Opinion: It’s time to stop saying ‘retard’
Tuesday, February 23rd, 2010Chicago Sun-Times columnist Neil Steinberg says the word “retarded” may have started out as a clinical term, but it has been twisted into a taunt over the past half century and should be put to rest.
Were developmentally disabled people secure in the mainstream alongside the Irish and accountants, we could happily debate the cultural desirability of mocking them. But given that recognizing their full humanity is a fairly recent development, it seems that we should at least acknowledge that ridicule, though funny in entertainment, is destructive on a personal level.
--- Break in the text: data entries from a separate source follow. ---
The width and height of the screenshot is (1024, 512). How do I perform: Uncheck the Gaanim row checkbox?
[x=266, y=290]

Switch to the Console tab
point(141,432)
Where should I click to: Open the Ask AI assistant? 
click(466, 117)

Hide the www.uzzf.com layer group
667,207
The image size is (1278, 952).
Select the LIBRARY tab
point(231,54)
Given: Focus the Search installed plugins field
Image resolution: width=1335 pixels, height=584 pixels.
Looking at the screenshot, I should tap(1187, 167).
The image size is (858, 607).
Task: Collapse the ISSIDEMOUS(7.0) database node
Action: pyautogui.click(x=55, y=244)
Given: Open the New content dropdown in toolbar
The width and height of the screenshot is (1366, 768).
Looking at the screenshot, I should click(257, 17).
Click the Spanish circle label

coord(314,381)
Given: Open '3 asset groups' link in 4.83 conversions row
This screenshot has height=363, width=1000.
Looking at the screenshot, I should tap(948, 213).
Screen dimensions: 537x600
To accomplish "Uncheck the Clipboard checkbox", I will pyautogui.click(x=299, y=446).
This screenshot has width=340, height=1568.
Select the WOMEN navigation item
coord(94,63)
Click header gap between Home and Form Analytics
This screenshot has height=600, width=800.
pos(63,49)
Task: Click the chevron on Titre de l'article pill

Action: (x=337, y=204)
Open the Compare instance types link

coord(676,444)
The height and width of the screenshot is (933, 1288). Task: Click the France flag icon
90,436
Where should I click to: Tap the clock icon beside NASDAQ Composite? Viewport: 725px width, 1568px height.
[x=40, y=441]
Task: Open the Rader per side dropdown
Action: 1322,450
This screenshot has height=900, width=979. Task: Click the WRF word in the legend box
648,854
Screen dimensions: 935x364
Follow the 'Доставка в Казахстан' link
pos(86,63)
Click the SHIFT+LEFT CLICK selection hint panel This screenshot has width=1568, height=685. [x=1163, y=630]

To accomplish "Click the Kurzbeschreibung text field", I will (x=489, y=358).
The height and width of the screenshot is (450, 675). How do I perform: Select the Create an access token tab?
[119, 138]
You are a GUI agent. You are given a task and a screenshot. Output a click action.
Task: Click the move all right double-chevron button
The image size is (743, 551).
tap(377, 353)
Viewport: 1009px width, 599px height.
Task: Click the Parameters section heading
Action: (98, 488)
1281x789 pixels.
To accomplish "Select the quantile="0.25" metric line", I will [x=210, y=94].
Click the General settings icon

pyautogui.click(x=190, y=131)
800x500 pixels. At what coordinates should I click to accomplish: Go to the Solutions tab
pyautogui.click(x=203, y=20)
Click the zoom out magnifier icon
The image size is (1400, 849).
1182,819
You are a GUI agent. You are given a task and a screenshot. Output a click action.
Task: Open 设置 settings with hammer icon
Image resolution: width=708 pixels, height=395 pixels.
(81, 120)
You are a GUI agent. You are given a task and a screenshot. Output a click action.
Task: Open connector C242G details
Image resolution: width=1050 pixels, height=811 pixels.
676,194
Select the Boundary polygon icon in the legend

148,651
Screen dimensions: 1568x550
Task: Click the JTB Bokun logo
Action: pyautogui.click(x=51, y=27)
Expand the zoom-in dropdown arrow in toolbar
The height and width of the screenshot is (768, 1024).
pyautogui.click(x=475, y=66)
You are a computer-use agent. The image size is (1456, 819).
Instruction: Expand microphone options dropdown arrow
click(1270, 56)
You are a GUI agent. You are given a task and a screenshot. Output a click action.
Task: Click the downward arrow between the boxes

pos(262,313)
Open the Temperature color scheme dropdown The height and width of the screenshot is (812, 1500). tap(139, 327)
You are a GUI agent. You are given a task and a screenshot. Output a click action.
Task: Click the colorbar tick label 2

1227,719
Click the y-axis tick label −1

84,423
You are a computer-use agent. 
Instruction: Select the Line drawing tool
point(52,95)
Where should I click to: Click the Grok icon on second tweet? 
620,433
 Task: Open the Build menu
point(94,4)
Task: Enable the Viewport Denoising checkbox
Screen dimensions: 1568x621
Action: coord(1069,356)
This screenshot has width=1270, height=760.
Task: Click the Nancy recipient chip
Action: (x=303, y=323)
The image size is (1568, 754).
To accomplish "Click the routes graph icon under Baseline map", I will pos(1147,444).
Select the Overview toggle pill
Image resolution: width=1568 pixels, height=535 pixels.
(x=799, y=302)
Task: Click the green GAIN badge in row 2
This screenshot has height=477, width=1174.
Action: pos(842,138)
…In 1953, Dale Evans, wife of cowboy star Roy Rogers, penned a book, Angel Unaware, about their daughter Robin, who was born with Down syndrome. Doctors told her to have Robin institutionalized. Instead Evans, inspired by her deep Christian faith, posed the little girl in family publicity photos. The book sold 400,000 copies in the mid-1950s, and parents who otherwise never let their children out of the house felt comfortable bringing them to Roy Rogers rodeos, because of his wife’s book.
They felt safe there.
I believe that any person with a heart, facing this complex issue, would rather err on the side of those children, would want them, not merely to get out of the house to see a cowboy show, but to also go to school with other kids and work at a job, if they could, still safe and accepted, without their lives being made a hell by would-be wits looking for someone to abuse.